The BJP is, however, not banking on the 'Raman effect' alone. BJP's star campaigner and prime ministerial candidate Narendra Modi has also addressed over 10 rallies in the last few days.
"The star campaigners also connect with the people. They also have an impact," Nadda said, justifying the need for Modi and other leaders to campaign in Chhattisgarh.
While 18 assembly constituencies in the violence-hit belt went to the polls Nov 11 and recorded over 75 % polling, the remaining 72 of the 90-member assembly will see polling on Tuesday.
For the BJP top leadership, the image of chief minister Raman Singh and the development works initiated by his government are the things that matter as the BJP takes a third shot at coming to power.
Out of the 18 seats in the Maoist-affected belt, the BJP had won 15 seats in the 2008 assembly elections. It was this belt that proved decisive for the BJP last time as the party won 50 seats. The Congress had to contend with 38 seats and sit in the opposition. "The Congress did not want heavy polling this time," Nadda claimed.
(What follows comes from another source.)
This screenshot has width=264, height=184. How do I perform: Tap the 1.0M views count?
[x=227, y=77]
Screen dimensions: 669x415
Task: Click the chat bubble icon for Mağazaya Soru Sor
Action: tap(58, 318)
Congress leaders are quite hopeful that the Bastar belt will give the party many more seats this time and it will form the next government.
But the BJP is not letting it go so easily.
"We will better our winning tally in the Bastar belt this time. The Raman Singh government has done a lot of development in the tribal area. Be it helping them for the marketing of Tendu leaves (used for Beedi making) or setting up an educational hub in Dantewada, the state government has brought development to the area despite the situation prevailing there," Nadda said.
With no clear wave for or against the BJP or the Congress, both sides are claiming an upper hand. However, no one is saying that it will be a washout for the other side.
"This election is about the credibility of the BJP and the Congress. While the Congress is a divided house and its leaders have come together only for this election, the BJP is a united party. We are decided (about the leadership issue), the Congress is mischievously undecided," Nadda said.
The result of the BJP's 'Raman-effect' will be known December 8.